▸ Your objective: "Task: See All Desk Clock items" appears in one line of the listing below; retype that line and every later line exactly, stopping at the end, and nothing else.

^^^^

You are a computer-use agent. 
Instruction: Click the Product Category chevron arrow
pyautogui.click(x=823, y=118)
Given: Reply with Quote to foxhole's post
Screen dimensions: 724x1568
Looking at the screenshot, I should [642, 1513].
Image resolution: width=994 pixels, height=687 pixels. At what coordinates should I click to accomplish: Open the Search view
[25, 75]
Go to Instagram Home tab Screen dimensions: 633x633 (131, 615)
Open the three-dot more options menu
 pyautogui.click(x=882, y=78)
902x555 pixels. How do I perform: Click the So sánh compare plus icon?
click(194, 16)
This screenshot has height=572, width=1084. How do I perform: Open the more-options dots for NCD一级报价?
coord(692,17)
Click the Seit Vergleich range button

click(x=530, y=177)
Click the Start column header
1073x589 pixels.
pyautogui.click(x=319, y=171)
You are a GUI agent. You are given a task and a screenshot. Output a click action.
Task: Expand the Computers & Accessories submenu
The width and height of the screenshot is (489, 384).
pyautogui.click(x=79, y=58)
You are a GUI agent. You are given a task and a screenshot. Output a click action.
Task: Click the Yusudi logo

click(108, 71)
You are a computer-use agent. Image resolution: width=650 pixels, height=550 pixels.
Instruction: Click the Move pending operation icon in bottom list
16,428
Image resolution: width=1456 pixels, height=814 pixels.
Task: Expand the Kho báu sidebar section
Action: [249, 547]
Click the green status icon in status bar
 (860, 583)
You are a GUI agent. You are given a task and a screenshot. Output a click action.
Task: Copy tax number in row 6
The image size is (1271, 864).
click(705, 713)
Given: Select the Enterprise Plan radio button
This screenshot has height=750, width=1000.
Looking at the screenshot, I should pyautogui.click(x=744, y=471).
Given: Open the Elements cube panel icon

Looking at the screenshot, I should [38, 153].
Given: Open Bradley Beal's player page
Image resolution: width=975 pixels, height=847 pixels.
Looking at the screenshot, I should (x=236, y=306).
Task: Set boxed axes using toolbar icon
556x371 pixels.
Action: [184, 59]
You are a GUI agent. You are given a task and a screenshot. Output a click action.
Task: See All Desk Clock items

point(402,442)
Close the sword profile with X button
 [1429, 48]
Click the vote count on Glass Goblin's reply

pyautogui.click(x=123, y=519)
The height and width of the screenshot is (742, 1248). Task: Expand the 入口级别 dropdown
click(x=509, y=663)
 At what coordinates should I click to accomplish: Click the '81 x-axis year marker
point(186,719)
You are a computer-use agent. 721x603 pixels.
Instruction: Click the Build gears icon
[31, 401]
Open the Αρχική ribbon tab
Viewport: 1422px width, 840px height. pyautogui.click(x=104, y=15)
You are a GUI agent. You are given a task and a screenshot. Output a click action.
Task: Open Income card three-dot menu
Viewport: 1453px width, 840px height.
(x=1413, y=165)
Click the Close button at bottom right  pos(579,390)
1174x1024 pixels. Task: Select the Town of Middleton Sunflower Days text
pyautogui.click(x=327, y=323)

^^^^

▸ Task result:
Task: See All Desk Clock items

point(402,442)
Close the sword profile with X button
 [1429, 48]
Click the vote count on Glass Goblin's reply

pyautogui.click(x=123, y=519)
The height and width of the screenshot is (742, 1248). Task: Expand the 入口级别 dropdown
click(x=509, y=663)
 At what coordinates should I click to accomplish: Click the '81 x-axis year marker
point(186,719)
You are a computer-use agent. 721x603 pixels.
Instruction: Click the Build gears icon
[31, 401]
Open the Αρχική ribbon tab
Viewport: 1422px width, 840px height. pyautogui.click(x=104, y=15)
You are a GUI agent. You are given a task and a screenshot. Output a click action.
Task: Open Income card three-dot menu
Viewport: 1453px width, 840px height.
(x=1413, y=165)
Click the Close button at bottom right  pos(579,390)
1174x1024 pixels. Task: Select the Town of Middleton Sunflower Days text
pyautogui.click(x=327, y=323)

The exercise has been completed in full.